» Aufgabenstellung
Wandle die folgende Auflistung Zeile für Zeile in eine nummerierte Liste um. Leerzeilen lässt du dabei weg.
═══ Auszüge aus Datensätzen ═══
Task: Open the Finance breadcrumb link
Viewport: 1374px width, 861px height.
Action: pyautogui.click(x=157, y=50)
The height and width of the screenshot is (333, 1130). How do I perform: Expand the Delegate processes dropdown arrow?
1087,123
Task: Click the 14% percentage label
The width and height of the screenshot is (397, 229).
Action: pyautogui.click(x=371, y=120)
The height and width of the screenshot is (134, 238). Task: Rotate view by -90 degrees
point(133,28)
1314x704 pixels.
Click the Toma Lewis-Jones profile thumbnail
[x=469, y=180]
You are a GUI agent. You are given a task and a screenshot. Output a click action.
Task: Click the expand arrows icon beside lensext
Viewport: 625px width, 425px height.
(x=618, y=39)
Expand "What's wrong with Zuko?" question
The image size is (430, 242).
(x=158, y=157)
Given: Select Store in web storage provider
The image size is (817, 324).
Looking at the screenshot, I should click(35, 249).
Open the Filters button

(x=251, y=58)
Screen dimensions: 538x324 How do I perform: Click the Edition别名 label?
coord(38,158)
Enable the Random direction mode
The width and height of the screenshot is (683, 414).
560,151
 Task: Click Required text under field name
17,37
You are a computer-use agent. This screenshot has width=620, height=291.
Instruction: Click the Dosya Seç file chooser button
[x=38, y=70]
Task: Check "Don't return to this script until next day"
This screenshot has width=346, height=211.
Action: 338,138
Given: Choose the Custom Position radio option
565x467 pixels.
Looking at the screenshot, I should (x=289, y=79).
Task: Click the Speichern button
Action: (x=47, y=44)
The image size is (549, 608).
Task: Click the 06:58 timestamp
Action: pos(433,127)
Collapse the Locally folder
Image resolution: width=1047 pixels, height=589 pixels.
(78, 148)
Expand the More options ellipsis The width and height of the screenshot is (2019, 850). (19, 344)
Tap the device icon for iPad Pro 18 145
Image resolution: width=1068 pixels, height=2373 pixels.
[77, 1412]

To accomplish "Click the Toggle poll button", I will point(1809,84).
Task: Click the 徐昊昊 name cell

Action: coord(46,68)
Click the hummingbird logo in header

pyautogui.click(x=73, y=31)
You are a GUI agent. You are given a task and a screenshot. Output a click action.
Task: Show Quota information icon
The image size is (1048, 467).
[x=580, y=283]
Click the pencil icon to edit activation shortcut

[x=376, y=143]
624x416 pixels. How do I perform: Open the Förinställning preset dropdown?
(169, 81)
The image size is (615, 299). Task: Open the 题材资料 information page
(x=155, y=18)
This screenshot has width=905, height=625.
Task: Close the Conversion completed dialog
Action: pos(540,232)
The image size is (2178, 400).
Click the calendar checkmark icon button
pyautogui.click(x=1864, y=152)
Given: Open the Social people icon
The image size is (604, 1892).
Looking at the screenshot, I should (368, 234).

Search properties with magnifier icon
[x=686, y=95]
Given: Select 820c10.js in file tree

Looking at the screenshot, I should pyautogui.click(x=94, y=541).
═══
» Lösung
1. Task: Open the Finance breadcrumb link
2. Viewport: 1374px width, 861px height.
3. Action: pyautogui.click(x=157, y=50)
4. The height and width of the screenshot is (333, 1130). How do I perform: Expand the Delegate processes dropdown arrow?
5. 1087,123
6. Task: Click the 14% percentage label
7. The width and height of the screenshot is (397, 229).
8. Action: pyautogui.click(x=371, y=120)
9. The height and width of the screenshot is (134, 238). Task: Rotate view by -90 degrees
10. point(133,28)
11. 1314x704 pixels.
12. Click the Toma Lewis-Jones profile thumbnail
13. [x=469, y=180]
14. You are a GUI agent. You are given a task and a screenshot. Output a click action.
15. Task: Click the expand arrows icon beside lensext
16. Viewport: 625px width, 425px height.
17. (x=618, y=39)
18. Expand "What's wrong with Zuko?" question
19. The image size is (430, 242).
20. (x=158, y=157)
21. Given: Select Store in web storage provider
22. The image size is (817, 324).
23. Looking at the screenshot, I should click(35, 249).
24. Open the Filters button
25. (x=251, y=58)
26. Screen dimensions: 538x324 How do I perform: Click the Edition别名 label?
27. coord(38,158)
28. Enable the Random direction mode
29. The width and height of the screenshot is (683, 414).
30. 560,151
31.  Task: Click Required text under field name
32. 17,37
33. You are a computer-use agent. This screenshot has width=620, height=291.
34. Instruction: Click the Dosya Seç file chooser button
35. [x=38, y=70]
36. Task: Check "Don't return to this script until next day"
37. This screenshot has width=346, height=211.
38. Action: 338,138
39. Given: Choose the Custom Position radio option
40. 565x467 pixels.
41. Looking at the screenshot, I should (x=289, y=79).
42. Task: Click the Speichern button
43. Action: (x=47, y=44)
44. The image size is (549, 608).
45. Task: Click the 06:58 timestamp
46. Action: pos(433,127)
47. Collapse the Locally folder
48. Image resolution: width=1047 pixels, height=589 pixels.
49. (78, 148)
50. Expand the More options ellipsis The width and height of the screenshot is (2019, 850). (19, 344)
51. Tap the device icon for iPad Pro 18 145
52. Image resolution: width=1068 pixels, height=2373 pixels.
53. [77, 1412]
54. To accomplish "Click the Toggle poll button", I will point(1809,84).
55. Task: Click the 徐昊昊 name cell
56. Action: coord(46,68)
57. Click the hummingbird logo in header
58. pyautogui.click(x=73, y=31)
59. You are a GUI agent. You are given a task and a screenshot. Output a click action.
60. Task: Show Quota information icon
61. The image size is (1048, 467).
62. [x=580, y=283]
63. Click the pencil icon to edit activation shortcut
64. [x=376, y=143]
65. 624x416 pixels. How do I perform: Open the Förinställning preset dropdown?
66. (169, 81)
67. The image size is (615, 299). Task: Open the 题材资料 information page
68. (x=155, y=18)
69. This screenshot has width=905, height=625.
70. Task: Close the Conversion completed dialog
71. Action: pos(540,232)
72. The image size is (2178, 400).
73. Click the calendar checkmark icon button
74. pyautogui.click(x=1864, y=152)
75. Given: Open the Social people icon
76. The image size is (604, 1892).
77. Looking at the screenshot, I should (368, 234).
78. Search properties with magnifier icon
79. [x=686, y=95]
80. Given: Select 820c10.js in file tree
81. Looking at the screenshot, I should pyautogui.click(x=94, y=541).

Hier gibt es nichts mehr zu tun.